WHAT THE TASK ASKS ::
Search the data below for the string "badge" and copy all lines where it shows up.

DATA SHOWN ::
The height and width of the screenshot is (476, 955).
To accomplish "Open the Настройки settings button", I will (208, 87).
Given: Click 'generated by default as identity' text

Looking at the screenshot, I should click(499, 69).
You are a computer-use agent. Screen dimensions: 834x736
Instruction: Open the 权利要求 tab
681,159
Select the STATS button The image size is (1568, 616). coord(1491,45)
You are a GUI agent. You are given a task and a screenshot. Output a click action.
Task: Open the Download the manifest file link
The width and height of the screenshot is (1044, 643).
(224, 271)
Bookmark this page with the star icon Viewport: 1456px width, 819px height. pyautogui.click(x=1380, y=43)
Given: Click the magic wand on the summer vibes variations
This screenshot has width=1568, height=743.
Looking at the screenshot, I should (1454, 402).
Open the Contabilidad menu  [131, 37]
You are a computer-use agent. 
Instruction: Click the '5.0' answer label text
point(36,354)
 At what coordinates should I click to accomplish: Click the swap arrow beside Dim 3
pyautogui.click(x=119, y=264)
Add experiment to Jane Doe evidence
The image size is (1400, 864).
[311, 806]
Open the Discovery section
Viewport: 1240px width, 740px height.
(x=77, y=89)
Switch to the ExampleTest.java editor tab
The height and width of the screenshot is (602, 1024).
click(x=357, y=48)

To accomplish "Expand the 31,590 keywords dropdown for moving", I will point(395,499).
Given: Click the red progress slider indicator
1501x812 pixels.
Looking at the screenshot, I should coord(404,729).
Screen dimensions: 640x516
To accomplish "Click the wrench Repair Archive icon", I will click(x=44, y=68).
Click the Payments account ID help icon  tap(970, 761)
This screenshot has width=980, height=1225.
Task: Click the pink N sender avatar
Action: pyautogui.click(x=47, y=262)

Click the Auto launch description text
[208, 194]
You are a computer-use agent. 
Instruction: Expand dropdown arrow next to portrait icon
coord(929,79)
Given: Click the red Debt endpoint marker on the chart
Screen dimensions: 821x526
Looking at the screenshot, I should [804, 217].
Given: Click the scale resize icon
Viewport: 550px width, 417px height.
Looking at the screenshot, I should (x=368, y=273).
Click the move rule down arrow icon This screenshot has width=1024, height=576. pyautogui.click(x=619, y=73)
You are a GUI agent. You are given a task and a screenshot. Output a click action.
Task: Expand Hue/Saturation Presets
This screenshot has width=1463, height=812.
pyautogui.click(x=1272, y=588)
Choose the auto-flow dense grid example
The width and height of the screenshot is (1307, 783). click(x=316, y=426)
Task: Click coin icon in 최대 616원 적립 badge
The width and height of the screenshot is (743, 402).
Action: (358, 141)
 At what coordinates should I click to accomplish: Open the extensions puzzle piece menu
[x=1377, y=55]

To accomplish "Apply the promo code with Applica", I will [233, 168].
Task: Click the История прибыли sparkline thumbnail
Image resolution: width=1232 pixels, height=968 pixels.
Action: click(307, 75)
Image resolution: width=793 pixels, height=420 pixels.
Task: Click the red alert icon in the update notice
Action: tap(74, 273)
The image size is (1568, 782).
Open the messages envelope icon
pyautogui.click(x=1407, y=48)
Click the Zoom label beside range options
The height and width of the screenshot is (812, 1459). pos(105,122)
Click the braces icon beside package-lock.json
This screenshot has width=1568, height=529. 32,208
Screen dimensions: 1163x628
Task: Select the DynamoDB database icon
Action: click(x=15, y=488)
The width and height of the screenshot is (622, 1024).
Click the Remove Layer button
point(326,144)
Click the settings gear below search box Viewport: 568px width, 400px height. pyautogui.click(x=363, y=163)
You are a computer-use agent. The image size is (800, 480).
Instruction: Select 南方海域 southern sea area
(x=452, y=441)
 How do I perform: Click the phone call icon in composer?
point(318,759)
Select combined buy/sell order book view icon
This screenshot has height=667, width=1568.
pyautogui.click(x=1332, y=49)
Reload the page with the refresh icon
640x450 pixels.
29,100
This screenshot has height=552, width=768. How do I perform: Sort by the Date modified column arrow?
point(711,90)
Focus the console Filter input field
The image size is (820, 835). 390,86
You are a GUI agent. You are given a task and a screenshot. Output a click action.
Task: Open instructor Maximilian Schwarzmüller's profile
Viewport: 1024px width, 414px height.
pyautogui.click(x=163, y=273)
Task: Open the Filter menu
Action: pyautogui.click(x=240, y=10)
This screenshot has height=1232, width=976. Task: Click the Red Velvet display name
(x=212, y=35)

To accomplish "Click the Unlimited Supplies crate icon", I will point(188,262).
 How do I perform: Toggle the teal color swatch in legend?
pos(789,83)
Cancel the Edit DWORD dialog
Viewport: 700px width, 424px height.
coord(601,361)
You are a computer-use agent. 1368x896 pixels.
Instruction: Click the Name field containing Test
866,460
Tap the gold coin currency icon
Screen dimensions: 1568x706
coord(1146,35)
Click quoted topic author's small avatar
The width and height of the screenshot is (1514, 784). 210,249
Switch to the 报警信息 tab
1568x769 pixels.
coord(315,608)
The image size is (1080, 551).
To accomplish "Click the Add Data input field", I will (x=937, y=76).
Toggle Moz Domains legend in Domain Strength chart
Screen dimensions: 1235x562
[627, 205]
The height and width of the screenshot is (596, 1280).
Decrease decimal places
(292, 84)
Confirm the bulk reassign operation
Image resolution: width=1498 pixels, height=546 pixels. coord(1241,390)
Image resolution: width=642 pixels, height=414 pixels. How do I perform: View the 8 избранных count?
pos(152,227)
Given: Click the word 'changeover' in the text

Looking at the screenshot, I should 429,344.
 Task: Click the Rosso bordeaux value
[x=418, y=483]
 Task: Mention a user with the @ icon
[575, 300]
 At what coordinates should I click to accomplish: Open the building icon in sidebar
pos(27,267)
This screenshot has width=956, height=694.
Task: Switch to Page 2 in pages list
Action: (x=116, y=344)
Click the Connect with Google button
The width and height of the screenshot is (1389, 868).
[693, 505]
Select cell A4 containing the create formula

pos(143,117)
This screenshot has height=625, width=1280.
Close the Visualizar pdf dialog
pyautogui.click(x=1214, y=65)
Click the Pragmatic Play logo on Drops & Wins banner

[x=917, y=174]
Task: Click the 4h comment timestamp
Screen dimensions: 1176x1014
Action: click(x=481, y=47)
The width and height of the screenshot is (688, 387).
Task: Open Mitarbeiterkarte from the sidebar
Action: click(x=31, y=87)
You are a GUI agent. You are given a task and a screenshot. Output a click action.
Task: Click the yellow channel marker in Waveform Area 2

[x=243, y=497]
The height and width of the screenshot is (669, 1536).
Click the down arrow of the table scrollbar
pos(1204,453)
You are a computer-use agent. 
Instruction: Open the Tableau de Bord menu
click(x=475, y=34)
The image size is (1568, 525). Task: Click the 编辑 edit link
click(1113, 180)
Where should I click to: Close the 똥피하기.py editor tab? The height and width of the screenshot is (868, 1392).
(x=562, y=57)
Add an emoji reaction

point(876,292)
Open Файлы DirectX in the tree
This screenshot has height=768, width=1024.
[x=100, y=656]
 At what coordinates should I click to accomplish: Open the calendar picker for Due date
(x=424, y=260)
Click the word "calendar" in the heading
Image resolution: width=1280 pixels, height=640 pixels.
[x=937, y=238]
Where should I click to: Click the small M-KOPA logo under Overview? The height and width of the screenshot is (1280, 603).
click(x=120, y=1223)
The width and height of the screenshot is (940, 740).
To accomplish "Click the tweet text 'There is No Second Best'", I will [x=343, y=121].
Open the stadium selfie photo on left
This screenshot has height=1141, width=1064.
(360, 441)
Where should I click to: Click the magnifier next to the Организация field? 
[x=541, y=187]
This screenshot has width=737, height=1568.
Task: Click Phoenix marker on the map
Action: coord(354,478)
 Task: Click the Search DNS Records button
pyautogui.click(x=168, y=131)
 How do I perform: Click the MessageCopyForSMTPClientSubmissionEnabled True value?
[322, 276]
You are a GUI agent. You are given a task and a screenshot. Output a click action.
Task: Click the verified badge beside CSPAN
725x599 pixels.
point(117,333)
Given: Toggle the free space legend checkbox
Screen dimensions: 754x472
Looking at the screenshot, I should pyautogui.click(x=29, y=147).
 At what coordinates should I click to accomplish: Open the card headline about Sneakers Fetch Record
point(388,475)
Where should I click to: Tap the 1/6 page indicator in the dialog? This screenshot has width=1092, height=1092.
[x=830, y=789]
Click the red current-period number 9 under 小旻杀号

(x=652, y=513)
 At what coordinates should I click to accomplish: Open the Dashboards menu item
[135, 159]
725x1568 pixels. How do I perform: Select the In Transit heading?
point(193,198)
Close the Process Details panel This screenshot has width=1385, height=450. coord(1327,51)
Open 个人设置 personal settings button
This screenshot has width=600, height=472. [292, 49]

SOLUTION TO THIS PROBLEM ::
Task: Click coin icon in 최대 616원 적립 badge
Task: Click the verified badge beside CSPAN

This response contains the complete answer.